White House Press Secretary Jay Carney, 3 October 2011:
I haven’t discussed it with him. I’m sure he’s aware of it because he follows the news. I would simply say that, to the extent that people are frustrated with the economic situation, we understand. And that’s why we’re so urgently trying to focus Congress’s attention on the need to take action on the economy and job creation.
And as regards Wall Street, I mean, one of the things that this President is very proud of is the consumer protections that were put into place through legislation that Republicans are now eager to try to dismantle. We think that’s a bad idea…Because these are common-sense consumer protections that would prevent the kind of abuse that credit card companies engaged in against credit card holders, that would protect against some of the actions that were taken that led to, or contributed to, the financial crisis that we saw in 2008. These were measures that the President felt were very important, and there’s a clear effort within the Congress to prevent the full implementation of legislation by holding up this nomination. We think that’s cynical and a bad idea.

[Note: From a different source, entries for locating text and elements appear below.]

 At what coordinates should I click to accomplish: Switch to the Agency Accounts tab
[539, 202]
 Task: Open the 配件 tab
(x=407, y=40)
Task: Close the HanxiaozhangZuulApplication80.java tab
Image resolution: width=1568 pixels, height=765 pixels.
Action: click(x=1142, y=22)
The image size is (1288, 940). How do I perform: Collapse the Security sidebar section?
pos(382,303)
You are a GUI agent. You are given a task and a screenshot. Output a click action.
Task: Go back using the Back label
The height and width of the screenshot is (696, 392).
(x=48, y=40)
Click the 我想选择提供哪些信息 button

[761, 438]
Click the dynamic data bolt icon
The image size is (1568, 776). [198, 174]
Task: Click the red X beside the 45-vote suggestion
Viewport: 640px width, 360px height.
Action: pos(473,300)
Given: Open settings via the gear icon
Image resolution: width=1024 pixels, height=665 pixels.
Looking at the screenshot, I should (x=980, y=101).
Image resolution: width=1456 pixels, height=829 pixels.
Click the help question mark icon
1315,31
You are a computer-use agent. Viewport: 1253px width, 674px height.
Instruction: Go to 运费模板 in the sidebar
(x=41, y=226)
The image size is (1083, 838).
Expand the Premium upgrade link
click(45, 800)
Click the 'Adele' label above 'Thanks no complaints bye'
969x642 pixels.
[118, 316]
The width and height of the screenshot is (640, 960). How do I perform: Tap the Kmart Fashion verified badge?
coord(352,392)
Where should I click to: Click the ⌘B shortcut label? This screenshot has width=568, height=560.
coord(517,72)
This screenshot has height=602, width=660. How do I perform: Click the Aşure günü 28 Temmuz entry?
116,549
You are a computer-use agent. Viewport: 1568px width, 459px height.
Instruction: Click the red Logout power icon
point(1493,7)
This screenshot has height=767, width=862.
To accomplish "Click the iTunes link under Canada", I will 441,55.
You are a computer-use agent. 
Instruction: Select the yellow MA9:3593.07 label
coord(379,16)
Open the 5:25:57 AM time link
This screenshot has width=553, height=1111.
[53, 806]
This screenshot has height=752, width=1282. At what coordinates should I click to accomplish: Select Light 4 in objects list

Vice President Joe Biden, 4 October 2011:
“I really don’t know about the Van Jones group, except what I read in the press,” Biden said. “I don’t disrespect the tea party. I think the tea party and the Van Jones folks are different halves of the same concern.”
Biden continued: “You have on one end Van Jones’s guys, whoever he is, talking about Wall Street.
”Suddenly, both Harris and his co-host Tedd Webb laughed and reminded Biden that Jones was the “Green czar” in the administration.
“Oh, is that… alright,” Biden replied.
White House Chief of Staff Bill Daley, 5 October 2011:
“I don’t know if it’s helpful,” he said. “I wouldn’t characterize it that way. Look it: People express their opinions. In the new social network world, they can do it pretty effectively outside the normal way, historically, people have done it. So whether it’s helpful to us, or helpful for people to understand in the political system that there are a lot of people out there concerned about the economy — I know the focus is on Wall Street, but it’s a broader discussion that we’re having.”
Treasury Secretary Timothy Geithner, 5 October 2011:
“I feel a lot of sympathy for what you might describe as the general sense among Americans as whether we’ve lost the sense of possibility and whether after a pretty bad lost decade in terms of income growth or fiscal responsibility…followed by a devastating crisis, huge loss of faith in public institutions, people do wonder whether we have the ability to do things that can help the average sense of opportunity in the country,” Geithner said at The Atlantic’s Ideas Forum, just a few blocks from both the U.S. Capitol and the White House.